In other words, the main fundamental difference between the classic engine and the BDKP is that instead of stationary magnets and rotating coils, the latter consists of stationary windings and rotating magnets. Despite the fact that the switching itself in it occurs in a similar way, its physical implementation in brushless drives is much more complicated.

The main issue is the precise control of the brushless motor, assuming the correct sequence and frequency of switching individual sections of the windings. This problem is constructively solvable only if it is possible to continuously determine the current position of the rotor.

The data required for processing by the electronics is obtained in two ways.:

• detecting the absolute position of the shaft;
• by measuring the voltage induced in the stator windings.

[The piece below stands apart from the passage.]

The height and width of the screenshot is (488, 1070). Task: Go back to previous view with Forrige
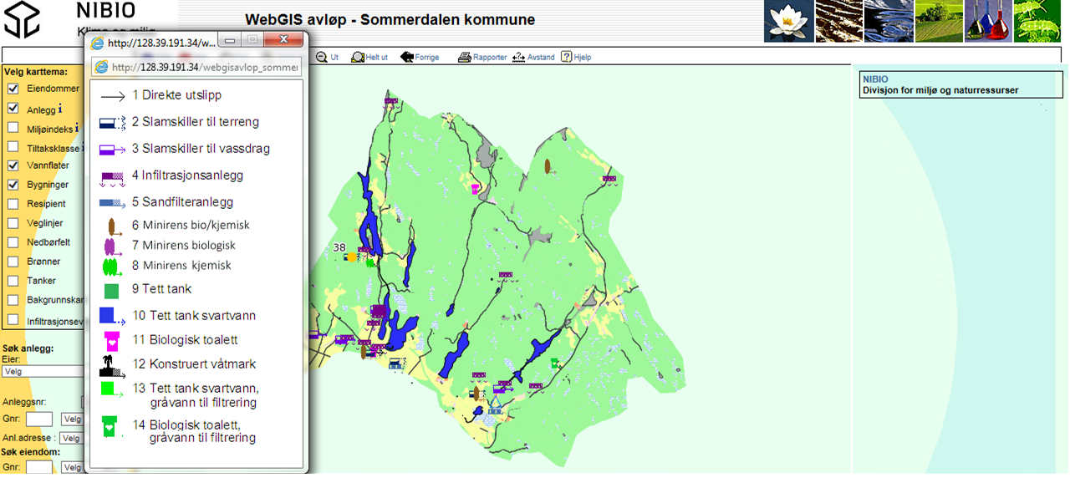[x=407, y=57]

To implement control in the first way, either optical pairs or Hall sensors fixed to the stator, which react to the rotor magnetic flux, are most often used. The main advantage of such systems for collecting information about the position of the shaft is their performance even at very low speeds and at rest.

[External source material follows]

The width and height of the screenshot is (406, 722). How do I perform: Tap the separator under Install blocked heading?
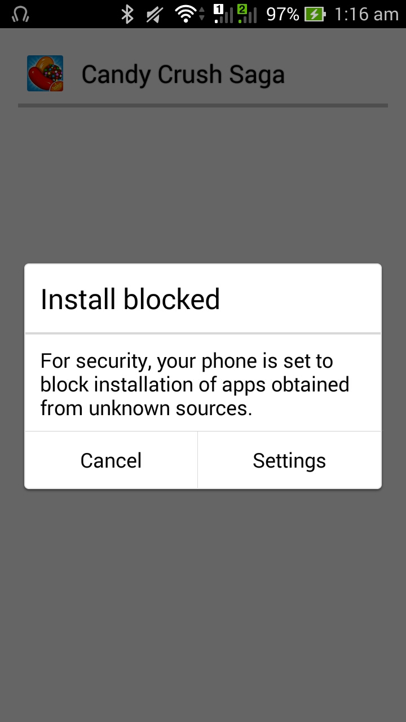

Sensorless control to estimate the voltage in the coils requires at least a minimum rotor rotation. Therefore, in such designs, a mode is provided for starting the engine up to revolutions, at which the voltage on the windings can be evaluated and the resting state tested by analyzing the effect of the magnetic field on the test current pulses passing through coils.

Despite all the above design difficulties, brushless motors are conquering everything great popularity due to its performance and inaccessible manifold set characteristics. A short list of the main advantages of the BDKP over the classic ones looks like this:

• no mechanical energy loss due to brush friction;
• comparative noiselessness of work;
• ease of acceleration and deceleration due to low rotor inertia;
• precise rotation control;
• the possibility of organizing cooling due to thermal conductivity;
• ability to work at high speeds;
• durability and reliability.

Modern application and perspectives

There are many devices for which increasing uptime is critical. In such equipment, the use of BDKP is always justified, despite their relatively high cost. These can be water and fuel pumps, turbines for cooling air conditioners and engines, etc. Brushless motors are used in many electric vehicle models. Nowadays, the automotive industry is seriously focusing on brushless motors.

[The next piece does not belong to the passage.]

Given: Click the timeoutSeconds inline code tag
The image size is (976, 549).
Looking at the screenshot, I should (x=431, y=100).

BDKP are ideal for small drives operating in difficult conditions or with high accuracy: feeders and belt conveyors, industrial robots, positioning systems. There are areas in which brushless motors dominate uncontested: hard drives, pumps, silent fans, small appliances, CD / DVD drives. Low weight and high power output have made the BDKP also the basis for the production of modern cordless hand tools.

We can say that there is significant progress in the field of electric drives. The continuing decline in the price of digital electronics has given rise to a trend towards widespread use of brushless motors to replace traditional ones.